Volume Fraction Reinitialization

The Volume Fraction Reinitialization model allows for a dynamic modification of the free surface by sharpening or smearing the interface. This can improve the modeling and reduce computational cost.

In some VOF simulations, interface smearing can occur due to large local CFL numbers caused by excessively large time steps, small cells, or as a result of poorly converged solutions. Sometimes, excessive smearing can be the result of general remeshing or when changing the mesh resolution. To address these issues, the Volume Fraction Reinitialization model can be used to accelerate the recovery of sharp interfaces.

The Volume fraction reinitialization methodology in Simcenter STAR-CCM+ is based on an approach described in [601] which aims at maintaining a smooth profile and transition width of a phase field function during the convective transport. The relevant step is characterized as solving a non-linear convection-diffusion equation to steady state. Given an initial (potentially smeared) volume fraction field $α_{o}$ and the interface normal vector $\vec{n_{0}} = \frac{\nabla α_{0}}{| | \nabla α_{0} | |}$ , the following equation is solved to steady-state in pseudo-time $τ$ :

Figure 1. EQUATION_DISPLAY

\partial_{t} α + \nabla \cdot (α (1 - α) \vec{n_{0}}) = \nabla \cdot (ϵ \nabla α)

(2620)

The second term on the left-hand side of Eqn. (2620) represents compression of the volume fraction field along the prescribed interface normal $\vec{n_{0}}$ (kept constant throughout the procedure). The term on the right-hand side of Eqn. (2620) represents an isotropic diffusion proportional to a user-defined parameter $ϵ$ .

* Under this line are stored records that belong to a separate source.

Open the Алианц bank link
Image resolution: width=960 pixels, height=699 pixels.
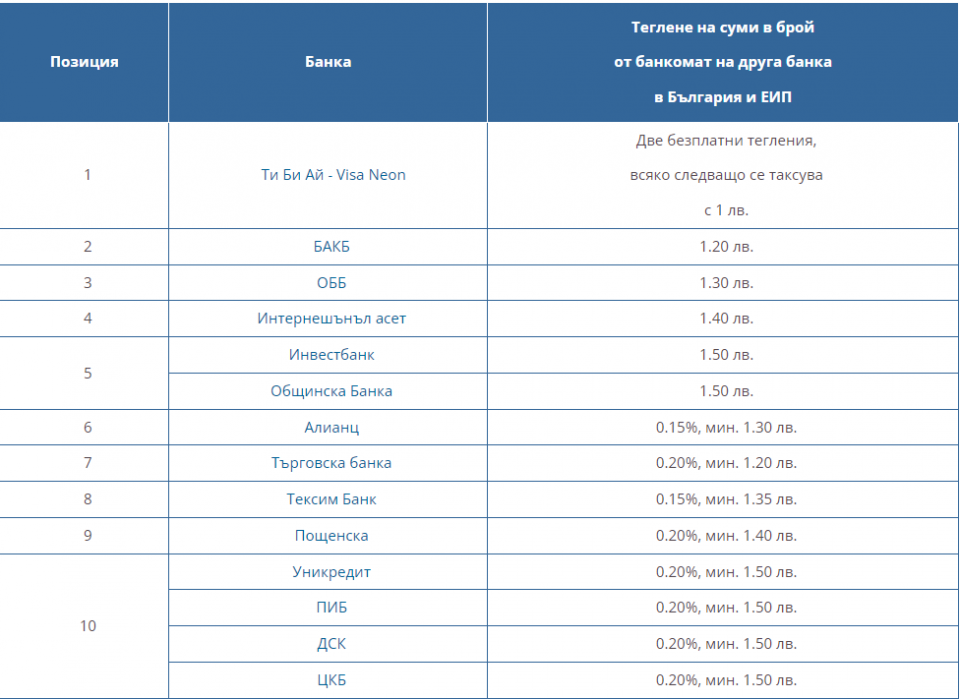point(331,428)
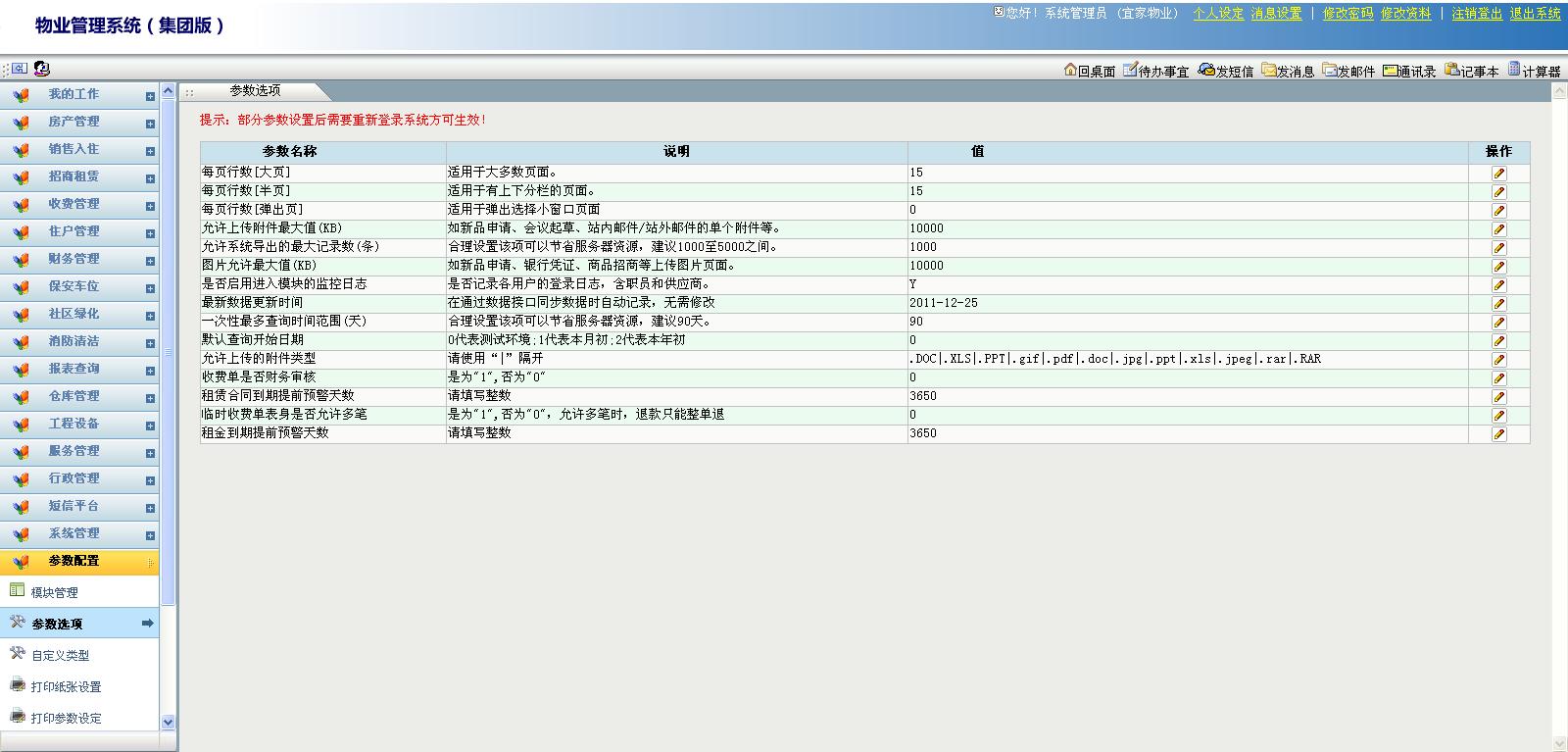Open the 计算器 calculator tool
The image size is (1568, 752).
pyautogui.click(x=1534, y=71)
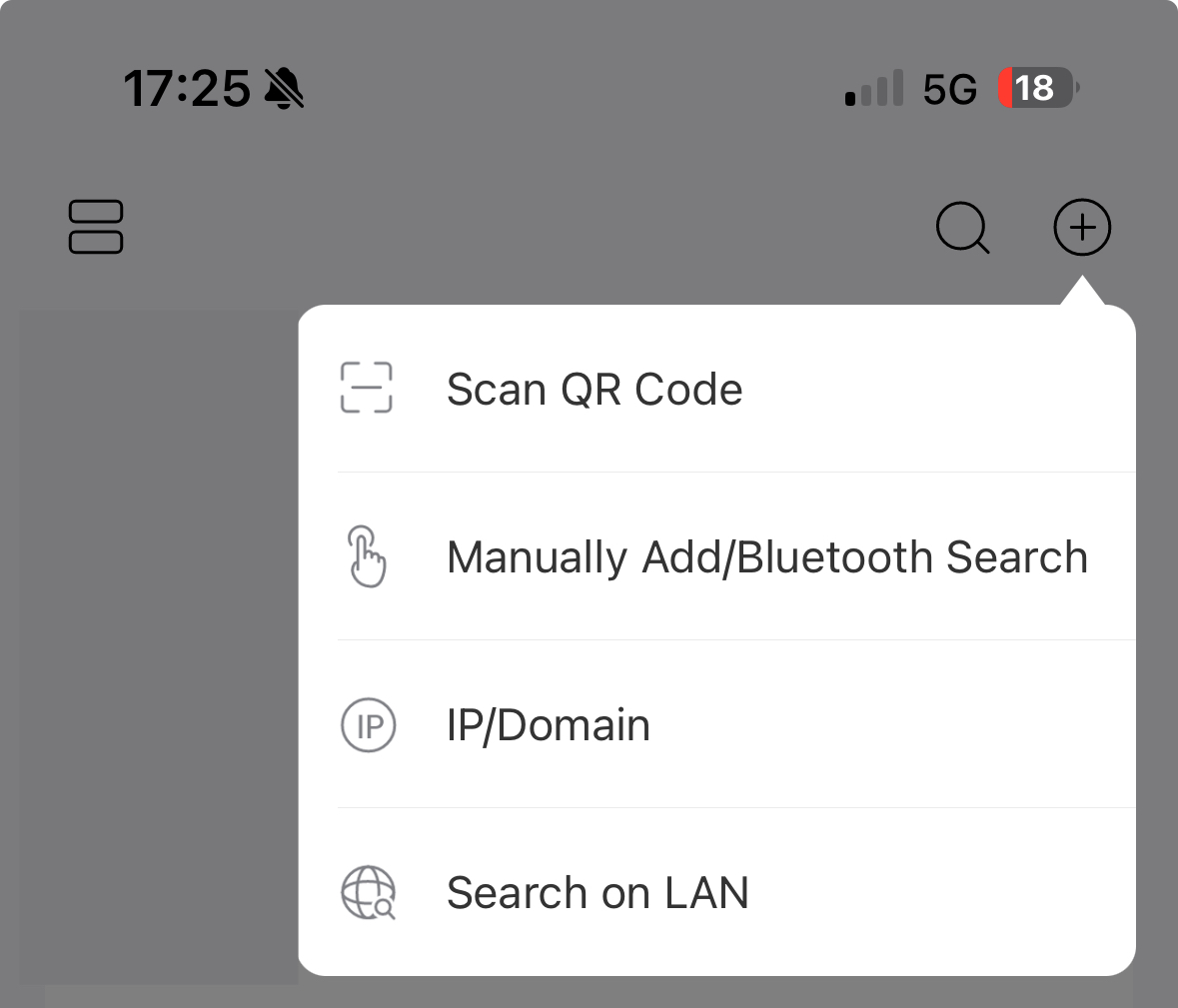Tap the popup's pointer arrow under the plus
This screenshot has height=1008, width=1178.
click(x=1082, y=291)
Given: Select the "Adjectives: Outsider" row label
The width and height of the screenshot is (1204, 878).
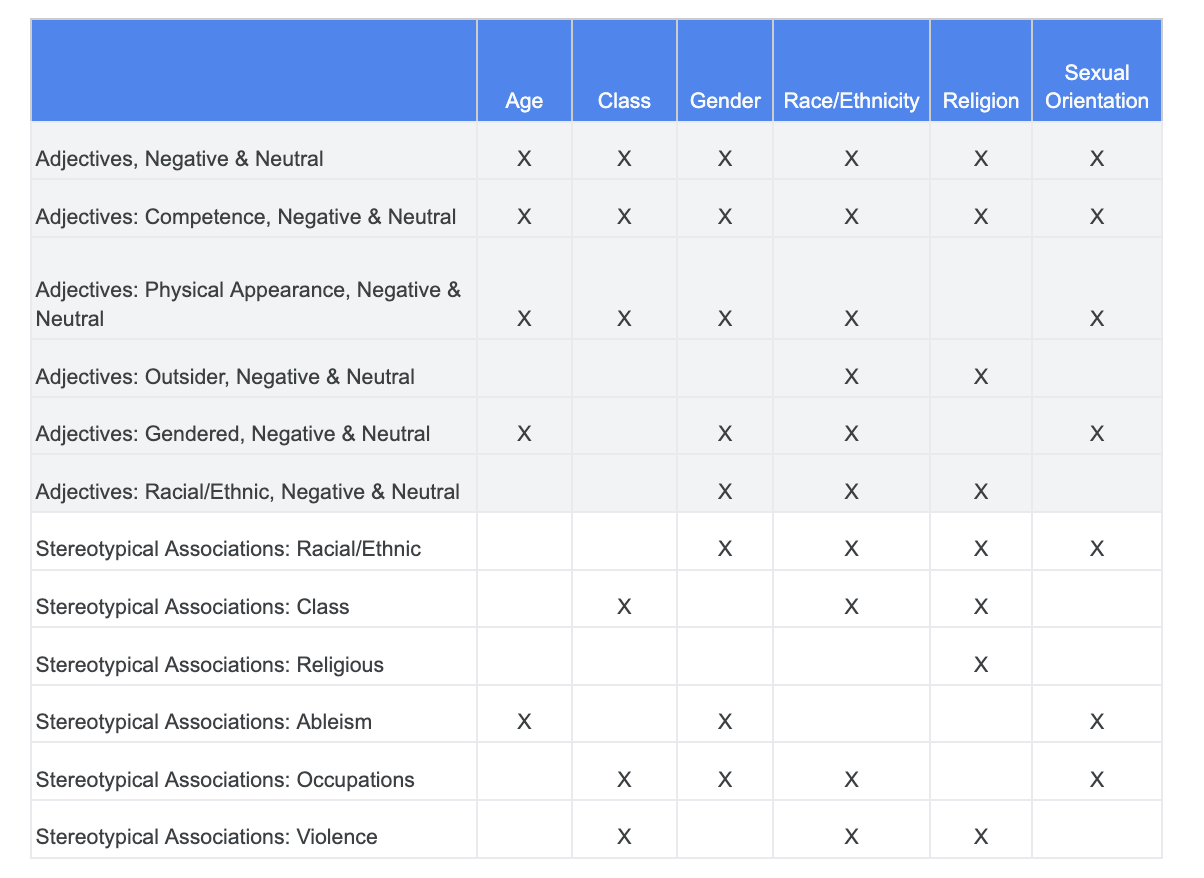Looking at the screenshot, I should coord(225,376).
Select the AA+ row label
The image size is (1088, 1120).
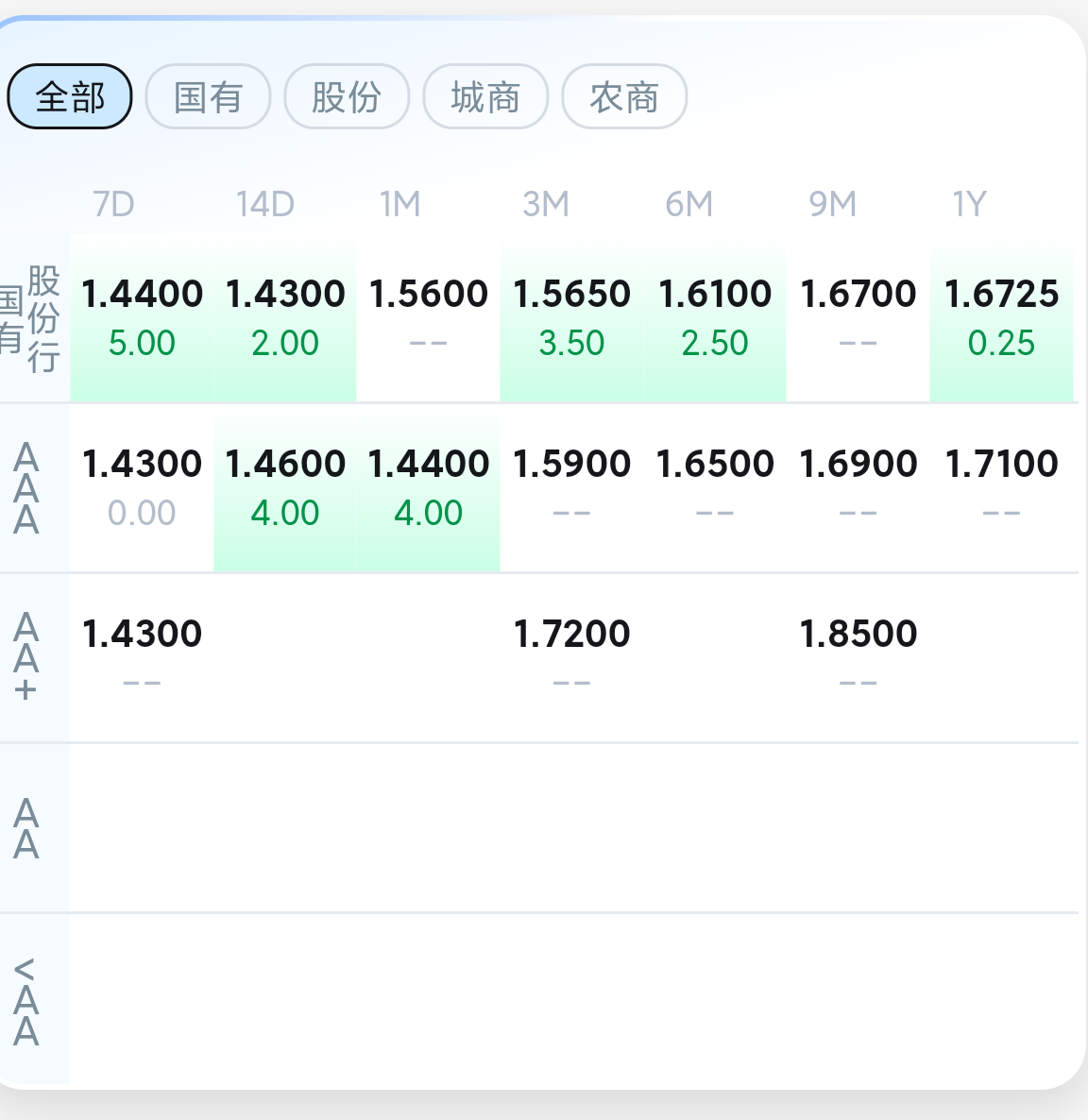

In steady-state, these contributions balance and the solution exhibits a boundary layer of a width that is proportional to

ϵ

, in which the transition of the volume fraction from 0 to 1 takes place. For the method to be convergent with respect to mesh-size,

ϵ

should be proportional to (a power of) the mesh-size h, given as:

Figure 2. EQUATION_DISPLAY

{ϵ = ϵ}_{x} = \frac{w (x) h}{2}

(2621)

where $w (x)$ is the target interface width function for the volume fraction field. For $w (x) = 0$ both compressive and diffusive fluxes are disabled, therefore deactivating the reinitialization process (locally).

The solution to Eqn. (2620) preserves the volume of the given phase up to the solver tolerance.

If the phase density is constant, phase volume conservation implies mass conservation. Mixture density and enthalpy are updated to account for redistribution of volume fractions. For variable density, the conservative redistribution of volume is not sufficient for mass conservation. Therefore, the approach does not conserve momentum and energy, which introduces small consistency errors. As a result, every reinitialization step introduces a minor conservation error, proportional to the scale of the reinitialized interface.